| Activity |
All the data below should be printed again without a single difference.

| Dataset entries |

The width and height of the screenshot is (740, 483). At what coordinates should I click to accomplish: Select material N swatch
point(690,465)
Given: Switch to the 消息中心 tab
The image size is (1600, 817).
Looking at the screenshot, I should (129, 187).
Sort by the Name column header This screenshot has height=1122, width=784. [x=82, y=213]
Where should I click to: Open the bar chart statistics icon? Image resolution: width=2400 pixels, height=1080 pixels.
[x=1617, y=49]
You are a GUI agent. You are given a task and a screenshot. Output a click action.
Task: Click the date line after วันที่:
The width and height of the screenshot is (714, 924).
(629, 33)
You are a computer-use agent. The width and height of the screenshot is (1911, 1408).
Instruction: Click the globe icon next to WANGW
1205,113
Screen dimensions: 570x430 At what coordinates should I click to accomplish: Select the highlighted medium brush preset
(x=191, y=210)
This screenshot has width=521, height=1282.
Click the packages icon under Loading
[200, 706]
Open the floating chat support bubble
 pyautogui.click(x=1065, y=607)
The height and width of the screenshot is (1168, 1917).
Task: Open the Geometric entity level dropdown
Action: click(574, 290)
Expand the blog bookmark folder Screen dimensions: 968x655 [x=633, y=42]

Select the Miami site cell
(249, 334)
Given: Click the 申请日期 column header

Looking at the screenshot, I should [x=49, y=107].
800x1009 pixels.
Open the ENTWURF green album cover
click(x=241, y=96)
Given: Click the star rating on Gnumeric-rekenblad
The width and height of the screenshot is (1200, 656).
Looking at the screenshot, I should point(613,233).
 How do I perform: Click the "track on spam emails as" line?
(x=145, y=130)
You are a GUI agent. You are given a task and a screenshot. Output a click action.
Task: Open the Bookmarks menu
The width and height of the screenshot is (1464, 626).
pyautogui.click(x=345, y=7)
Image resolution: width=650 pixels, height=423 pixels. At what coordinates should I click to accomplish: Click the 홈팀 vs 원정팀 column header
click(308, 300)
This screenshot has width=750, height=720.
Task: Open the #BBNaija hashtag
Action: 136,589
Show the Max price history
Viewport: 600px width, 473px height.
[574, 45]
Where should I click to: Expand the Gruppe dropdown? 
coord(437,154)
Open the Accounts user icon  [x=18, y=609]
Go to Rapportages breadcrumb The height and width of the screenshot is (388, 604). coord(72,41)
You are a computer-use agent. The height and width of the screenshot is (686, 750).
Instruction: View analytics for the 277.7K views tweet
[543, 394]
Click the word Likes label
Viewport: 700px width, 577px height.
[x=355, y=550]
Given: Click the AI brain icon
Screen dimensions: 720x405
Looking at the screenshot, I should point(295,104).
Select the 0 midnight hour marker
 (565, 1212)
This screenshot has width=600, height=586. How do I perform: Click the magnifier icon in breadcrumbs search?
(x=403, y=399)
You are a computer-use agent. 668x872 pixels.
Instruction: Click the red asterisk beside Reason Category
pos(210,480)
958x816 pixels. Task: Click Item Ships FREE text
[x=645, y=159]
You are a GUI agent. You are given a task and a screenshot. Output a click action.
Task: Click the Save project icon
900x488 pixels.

| Reply |
The width and height of the screenshot is (740, 483). At what coordinates should I click to accomplish: Select material N swatch
point(690,465)
Given: Switch to the 消息中心 tab
The image size is (1600, 817).
Looking at the screenshot, I should (129, 187).
Sort by the Name column header This screenshot has height=1122, width=784. [x=82, y=213]
Where should I click to: Open the bar chart statistics icon? Image resolution: width=2400 pixels, height=1080 pixels.
[x=1617, y=49]
You are a GUI agent. You are given a task and a screenshot. Output a click action.
Task: Click the date line after วันที่:
The width and height of the screenshot is (714, 924).
(629, 33)
You are a computer-use agent. The width and height of the screenshot is (1911, 1408).
Instruction: Click the globe icon next to WANGW
1205,113
Screen dimensions: 570x430 At what coordinates should I click to accomplish: Select the highlighted medium brush preset
(x=191, y=210)
This screenshot has width=521, height=1282.
Click the packages icon under Loading
[200, 706]
Open the floating chat support bubble
 pyautogui.click(x=1065, y=607)
The height and width of the screenshot is (1168, 1917).
Task: Open the Geometric entity level dropdown
Action: click(574, 290)
Expand the blog bookmark folder Screen dimensions: 968x655 [x=633, y=42]

Select the Miami site cell
(249, 334)
Given: Click the 申请日期 column header

Looking at the screenshot, I should [x=49, y=107].
800x1009 pixels.
Open the ENTWURF green album cover
click(x=241, y=96)
Given: Click the star rating on Gnumeric-rekenblad
The width and height of the screenshot is (1200, 656).
Looking at the screenshot, I should point(613,233).
 How do I perform: Click the "track on spam emails as" line?
(x=145, y=130)
You are a GUI agent. You are given a task and a screenshot. Output a click action.
Task: Open the Bookmarks menu
The width and height of the screenshot is (1464, 626).
pyautogui.click(x=345, y=7)
Image resolution: width=650 pixels, height=423 pixels. At what coordinates should I click to accomplish: Click the 홈팀 vs 원정팀 column header
click(308, 300)
This screenshot has width=750, height=720.
Task: Open the #BBNaija hashtag
Action: 136,589
Show the Max price history
Viewport: 600px width, 473px height.
[574, 45]
Where should I click to: Expand the Gruppe dropdown? 
coord(437,154)
Open the Accounts user icon  [x=18, y=609]
Go to Rapportages breadcrumb The height and width of the screenshot is (388, 604). coord(72,41)
You are a computer-use agent. The height and width of the screenshot is (686, 750).
Instruction: View analytics for the 277.7K views tweet
[543, 394]
Click the word Likes label
Viewport: 700px width, 577px height.
[x=355, y=550]
Given: Click the AI brain icon
Screen dimensions: 720x405
Looking at the screenshot, I should point(295,104).
Select the 0 midnight hour marker
 (565, 1212)
This screenshot has width=600, height=586. How do I perform: Click the magnifier icon in breadcrumbs search?
(x=403, y=399)
You are a computer-use agent. 668x872 pixels.
Instruction: Click the red asterisk beside Reason Category
pos(210,480)
958x816 pixels. Task: Click Item Ships FREE text
[x=645, y=159]
You are a GUI agent. You are given a task and a screenshot. Output a click action.
Task: Click the Save project icon
900x488 pixels.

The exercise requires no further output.